Foods That Support Sleep

Your body uses an amino acid called tryptophan to produce both melatonin and serotonin, two chemicals directly involved in regulating sleep. Foods naturally rich in tryptophan include turkey, chicken, fish, eggs, cheese, milk, pumpkin seeds, sunflower seeds, peanuts, and soybeans. Eating these as part of your evening meal gives your body the raw materials it needs. A heavy meal right before bed can backfire, though. Aim to finish eating two to three hours before you plan to sleep.

Does Melatonin Actually Work?

Melatonin supplements do help some people fall asleep faster, with the strongest evidence in people whose internal clock is shifted later than they’d like (a condition called delayed sleep phase disorder). A large meta-analysis found melatonin significantly reduced the time it took to fall asleep and increased total sleep time in these groups. It’s less clearly effective for general insomnia in people with normal circadian rhythms.

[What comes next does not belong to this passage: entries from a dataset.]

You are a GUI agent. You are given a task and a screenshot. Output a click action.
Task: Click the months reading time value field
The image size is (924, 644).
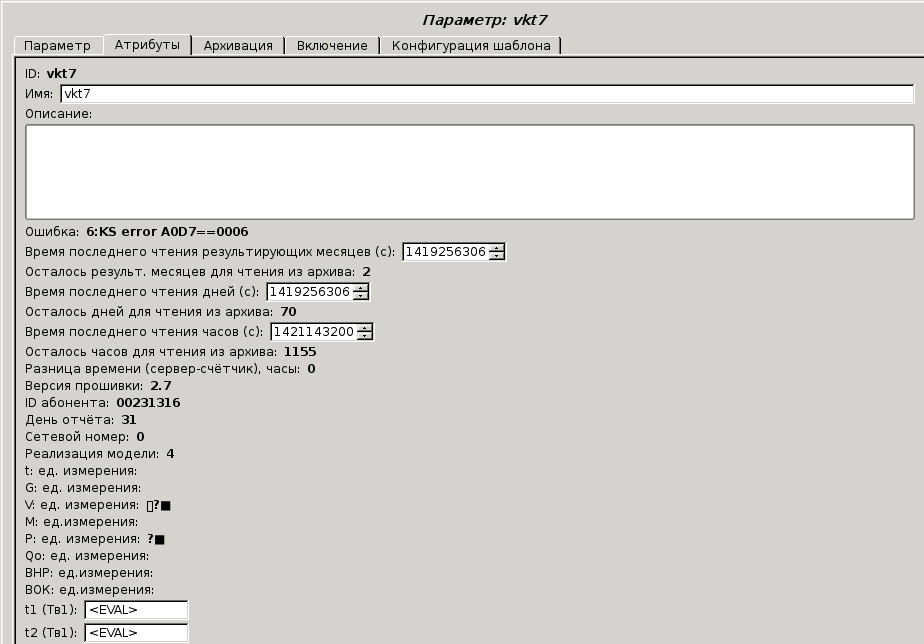(446, 252)
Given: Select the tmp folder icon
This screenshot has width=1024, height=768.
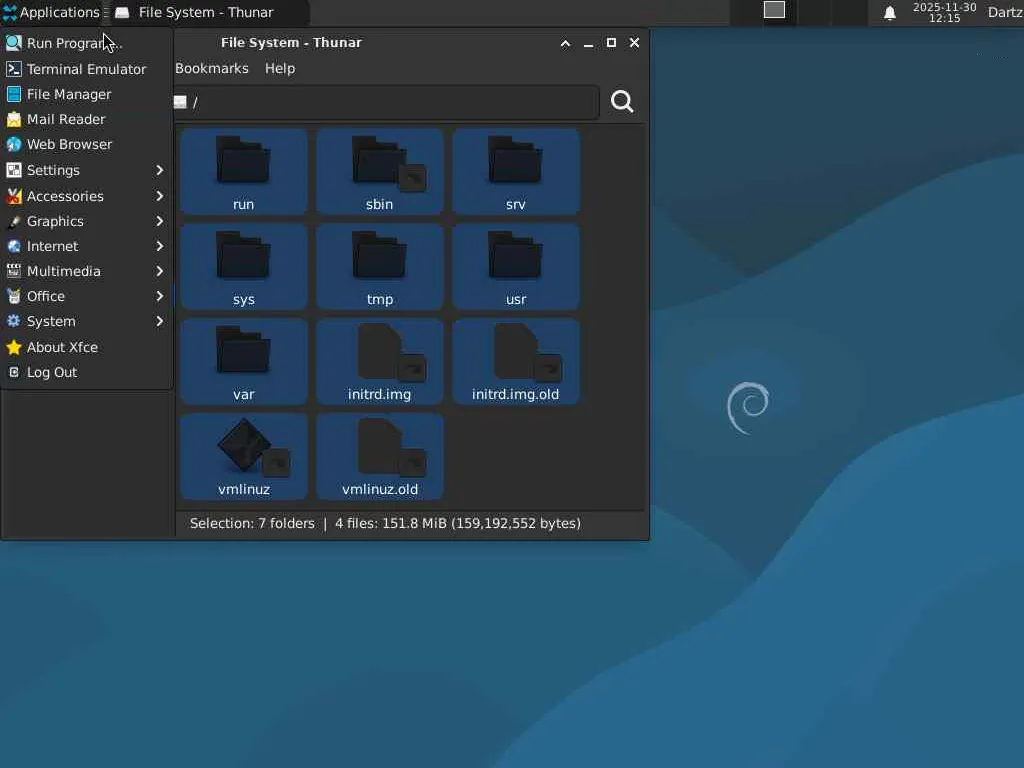Looking at the screenshot, I should pos(380,256).
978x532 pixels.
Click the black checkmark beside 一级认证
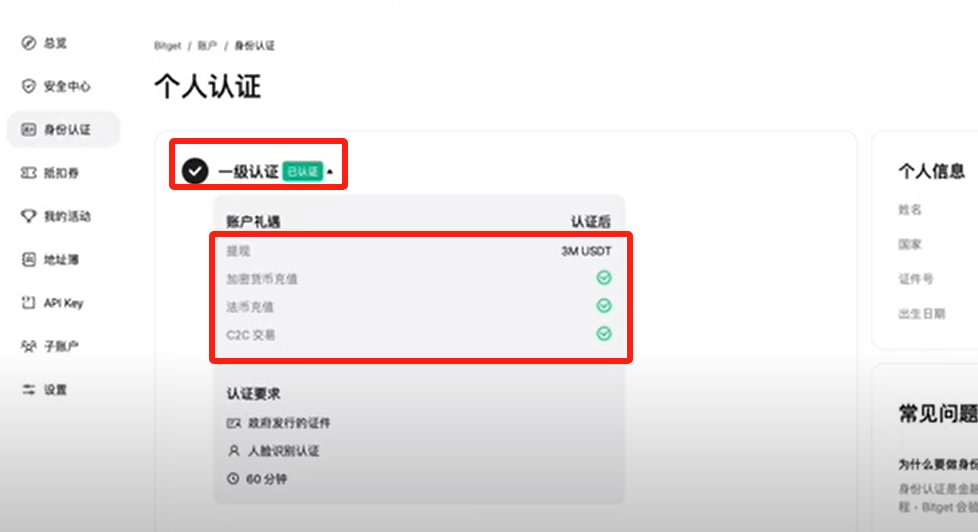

If you try melatonin, start with a low dose (0.5 to 1 mg) taken 30 to 60 minutes before bed. Many over-the-counter products contain 5 or 10 mg, which is far more than most people need and can cause grogginess the next day. Melatonin works best as a short-term reset, not a nightly crutch.

Build a Consistent Sleep Schedule

Your body’s internal clock thrives on predictability. Going to bed and waking up at the same time every day, including weekends, is one of the simplest and most powerful changes you can make. Sleeping in on Saturday morning feels good in the moment, but it shifts your internal clock later, making Sunday night miserable. Keeping your wake time consistent within a 30-minute window, even after a rough night, helps stabilize your sleep over time.

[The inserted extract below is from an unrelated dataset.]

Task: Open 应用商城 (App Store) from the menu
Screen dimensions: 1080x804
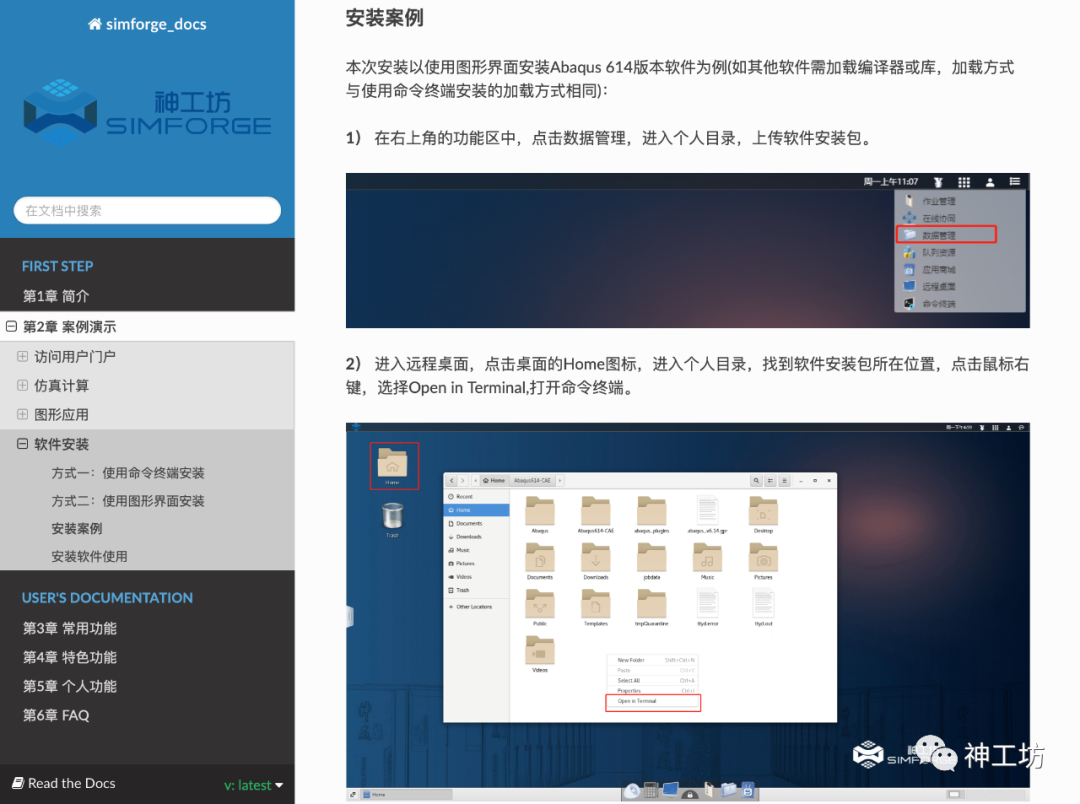Action: (940, 269)
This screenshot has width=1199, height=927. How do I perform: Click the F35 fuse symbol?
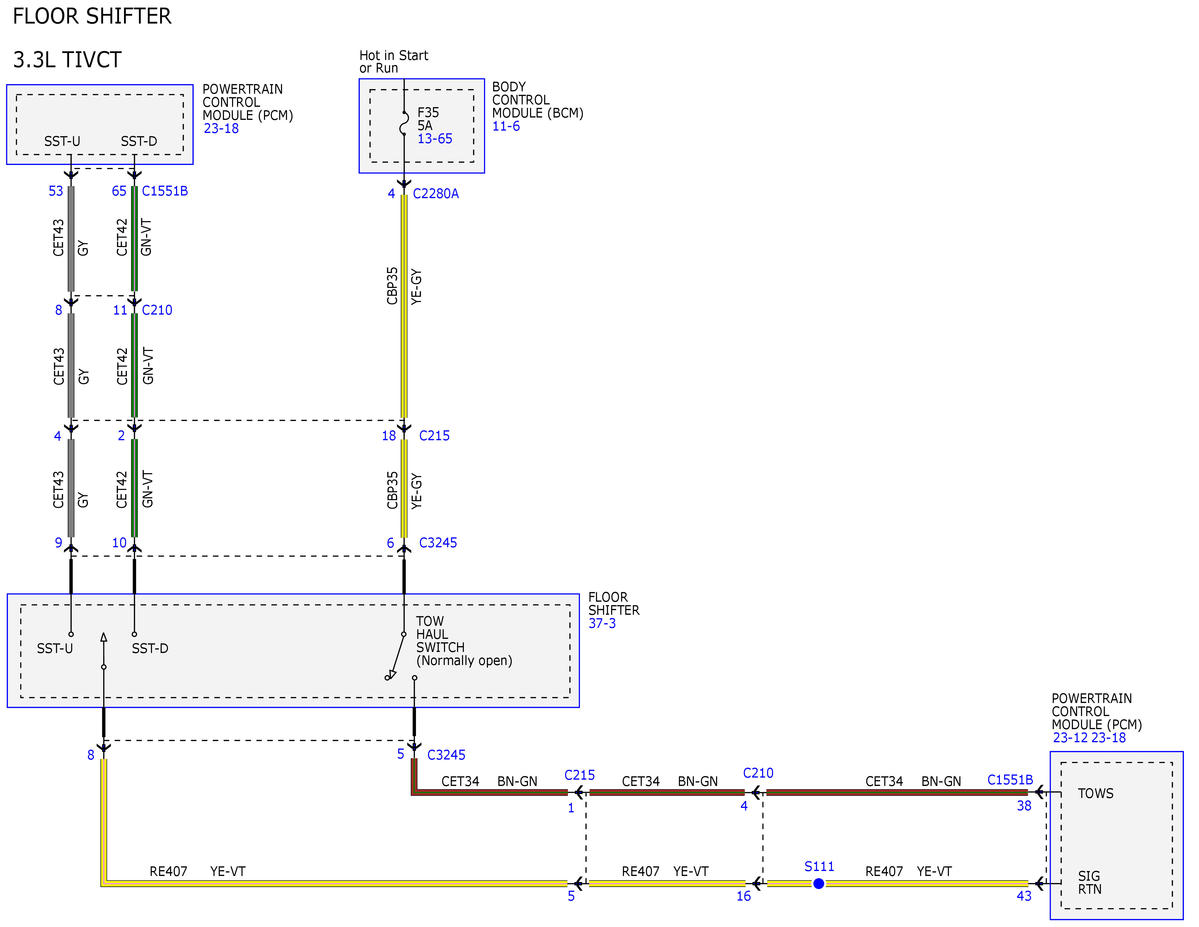click(404, 125)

Signs Something Else Is Going On

Not all sleep problems respond to better habits. If you snore loudly (especially if your snoring is interrupted by periods of silence), wake up gasping or choking, or feel excessively drowsy during the day despite spending enough time in bed, you may have obstructive sleep apnea. In this condition, your airway repeatedly collapses during sleep, sometimes more than five times per hour, fragmenting your rest without you realizing it. A sleep study can diagnose it, and treatment typically improves energy and mood dramatically.